I sat with her for two hours tonight. I asked if she remembered how, when I was little, we would sit on her bed and pretend it was the back of a whale that took us all over the world. What adventures we had. And she would pretend to be Chinese Girlfriend and call me up and we would tell stories. And when she took me to Central Park Zoo and I was done watching the seals and had to pee, she would take me across the street to the Sherry Netherlands Hotel to use their fancy restroom instead of the public ones in the park. And when I was older, we would go into Bergdorf’s or Bendel’s, places we had no business being in, and she would make the sales people take things out and we would try stuff on and then she would say “No, the color is all wrong” or “That just isn’t you”, and we would walk out. How she was always my own, personal “Auntie Mame”.
Her nurse Debi told me yesterday she thought Debi was me and was trying to plan a party with me. She was always the bartender, in the kitchen with the blender making cocktails. They never had names. She’d ask what you wanted by color. “You want a pink one or a brown one?” So I told her tonight that if my mother or her brother Marty came for her she should go. They had a big party ready for her. I would be back tomorrow but she shouldn’t wait for me. She should go and I would catch up later.

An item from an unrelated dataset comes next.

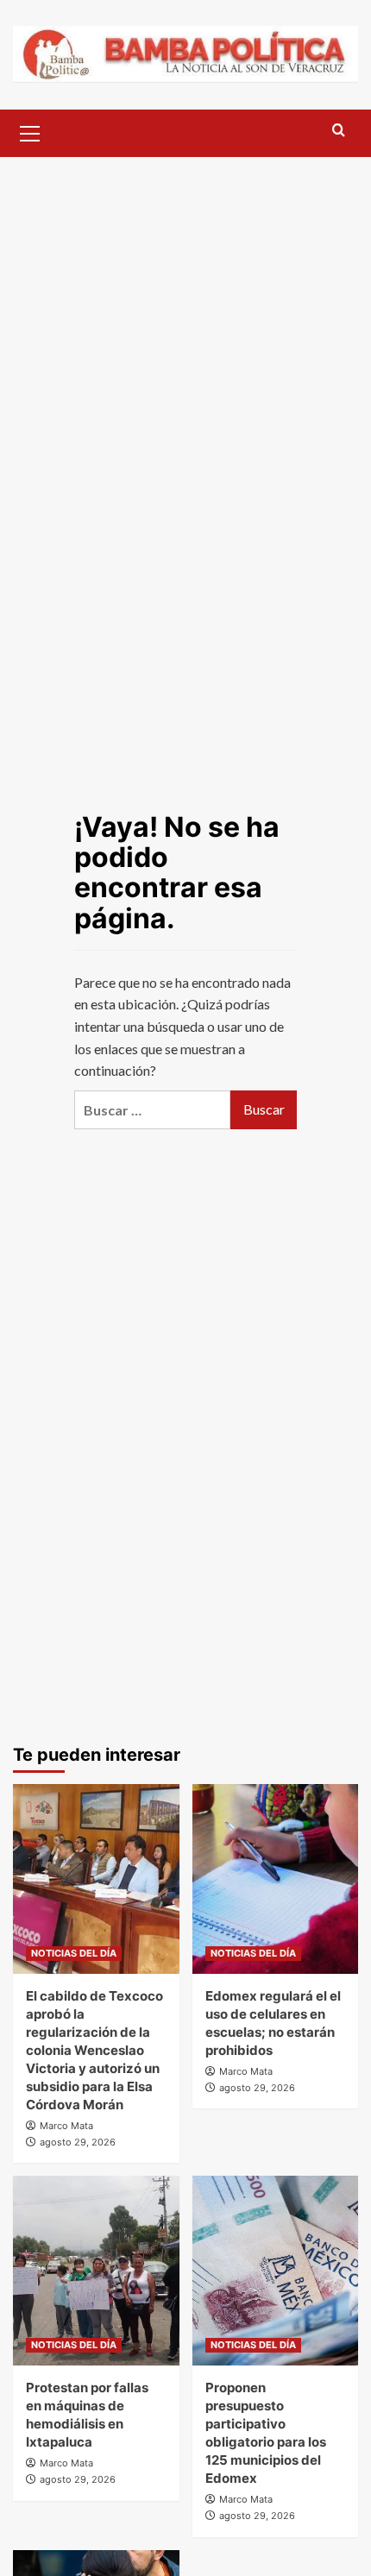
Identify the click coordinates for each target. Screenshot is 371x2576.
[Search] (338, 131)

She couldn’t talk today. Or move her head. Her eyes had that “thousand yard stare”. But yesterday she could. She would say a lot of things that didn’t make sense to me but sometimes it was as if nothing was wrong and she would whisper to me like a fellow conspirator. “I know why you are here.” “Oh, why’s that?” I said. “You’re here to do what you were meant to do. To do what’s in your heart.” “And what might that be?” “You’re here to make people smile.”
Oh Aunt Mary, I’ve been trying to figure that out for years. What took you so long to tell me?